Last Updated: August 9, 2011By Tags: , ,

If we’re quite honest, we’ll admit that we all relish really good gossip. Not the pathetic kind about Lindsay Lohan’s latest trip to rehab or Paris Hilton’s latest one to jail but meaty, juicy stuff about truly interesting public figures. And how juicy is Eliot Spitzer literally caught with his pants down at the Mayflower hotel in Washington, making out with a high-end prostitute? Eliot Spitzer?

The fire-spitting New York Attorney General who took on Wall Street’s white-collar criminals, big industrial polluters, and racketeering restaurants while doggedly protecting minimum wage workers and other little people as well as the environment? The above-reproach, charismatic, and tough New York Governor whose epic fights for purity and accountability in one of the most corrupt and difficult places in the nation turned every one into a potential enemy?

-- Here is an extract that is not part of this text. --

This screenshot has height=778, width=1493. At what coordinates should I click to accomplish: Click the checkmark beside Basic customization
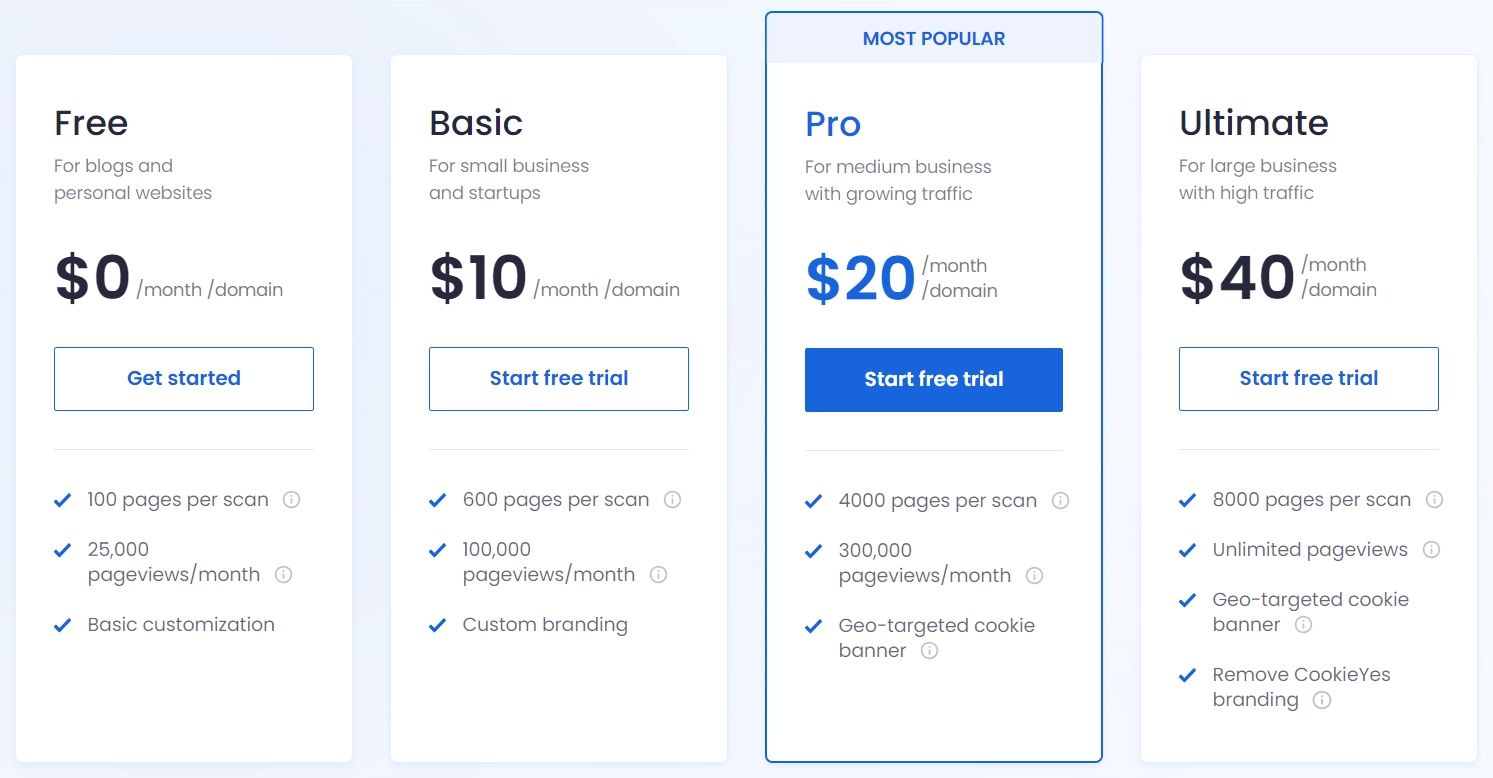coord(63,624)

The very same. In “Client 9: The Rise and Fall of Eliot Spitzer,” Alex Gibney, the documentarian with more than a few excellent films under his belt, including the heartrending ”Taxi to the Dark Side” (about the torture and killing by U.S. troops of a totally innocent Afghan cab driver, Dilawar; reviewed in Screen Comment) paints a strong and dispassionate picture of the sad yet mouth-watering epic of one of the fastest downfalls in contemporary history. Eliot Spitzer was hated and feared by many of the powerful who searched high and low for the opening that would allow them to bring him down, yet, as he assesses the situation in Gibney’s documentary, he states, with the honesty that characterized most—if not all—of his actions, that no one but himself is to blame.

No matter the rage on one side and the hubris on the other, what happened goes way beyond gossip and we all lost out when that terribly gifted politician’s sleazy moniker, Client 9, became front-page fodder.